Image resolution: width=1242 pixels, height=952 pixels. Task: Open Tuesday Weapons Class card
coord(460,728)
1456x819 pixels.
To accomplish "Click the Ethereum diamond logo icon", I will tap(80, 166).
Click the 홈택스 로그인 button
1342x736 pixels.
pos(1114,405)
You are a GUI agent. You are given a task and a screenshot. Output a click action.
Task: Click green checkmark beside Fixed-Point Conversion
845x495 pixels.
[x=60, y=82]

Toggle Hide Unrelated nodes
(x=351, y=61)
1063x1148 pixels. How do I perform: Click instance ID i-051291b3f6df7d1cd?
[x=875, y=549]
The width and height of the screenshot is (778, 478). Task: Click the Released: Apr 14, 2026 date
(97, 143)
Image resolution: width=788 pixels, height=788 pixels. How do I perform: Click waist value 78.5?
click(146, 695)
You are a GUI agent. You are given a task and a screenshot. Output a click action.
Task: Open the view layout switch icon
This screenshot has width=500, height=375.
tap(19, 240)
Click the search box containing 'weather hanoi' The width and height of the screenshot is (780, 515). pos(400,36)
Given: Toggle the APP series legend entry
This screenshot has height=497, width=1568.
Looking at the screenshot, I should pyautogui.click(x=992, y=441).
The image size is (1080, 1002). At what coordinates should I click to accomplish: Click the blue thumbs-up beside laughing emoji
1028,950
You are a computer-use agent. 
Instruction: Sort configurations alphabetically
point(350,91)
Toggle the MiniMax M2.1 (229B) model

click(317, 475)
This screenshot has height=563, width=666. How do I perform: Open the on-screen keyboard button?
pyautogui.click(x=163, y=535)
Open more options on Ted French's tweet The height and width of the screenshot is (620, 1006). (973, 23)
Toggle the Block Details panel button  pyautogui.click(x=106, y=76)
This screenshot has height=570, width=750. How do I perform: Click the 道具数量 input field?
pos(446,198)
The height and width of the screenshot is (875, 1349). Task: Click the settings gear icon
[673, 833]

# # # # #

Only the lines from the top of the data through the line that contains "Toggle the Block" should be quoted, exactly as they stand.

Image resolution: width=1242 pixels, height=952 pixels. Task: Open Tuesday Weapons Class card
coord(460,728)
1456x819 pixels.
To accomplish "Click the Ethereum diamond logo icon", I will tap(80, 166).
Click the 홈택스 로그인 button
1342x736 pixels.
pos(1114,405)
You are a GUI agent. You are given a task and a screenshot. Output a click action.
Task: Click green checkmark beside Fixed-Point Conversion
845x495 pixels.
[x=60, y=82]

Toggle Hide Unrelated nodes
(x=351, y=61)
1063x1148 pixels. How do I perform: Click instance ID i-051291b3f6df7d1cd?
[x=875, y=549]
The width and height of the screenshot is (778, 478). Task: Click the Released: Apr 14, 2026 date
(97, 143)
Image resolution: width=788 pixels, height=788 pixels. How do I perform: Click waist value 78.5?
click(146, 695)
You are a GUI agent. You are given a task and a screenshot. Output a click action.
Task: Open the view layout switch icon
This screenshot has width=500, height=375.
tap(19, 240)
Click the search box containing 'weather hanoi' The width and height of the screenshot is (780, 515). pos(400,36)
Given: Toggle the APP series legend entry
This screenshot has height=497, width=1568.
Looking at the screenshot, I should pyautogui.click(x=992, y=441).
The image size is (1080, 1002). At what coordinates should I click to accomplish: Click the blue thumbs-up beside laughing emoji
1028,950
You are a computer-use agent. 
Instruction: Sort configurations alphabetically
point(350,91)
Toggle the MiniMax M2.1 (229B) model

click(317, 475)
This screenshot has height=563, width=666. How do I perform: Open the on-screen keyboard button?
pyautogui.click(x=163, y=535)
Open more options on Ted French's tweet The height and width of the screenshot is (620, 1006). (973, 23)
Toggle the Block Details panel button  pyautogui.click(x=106, y=76)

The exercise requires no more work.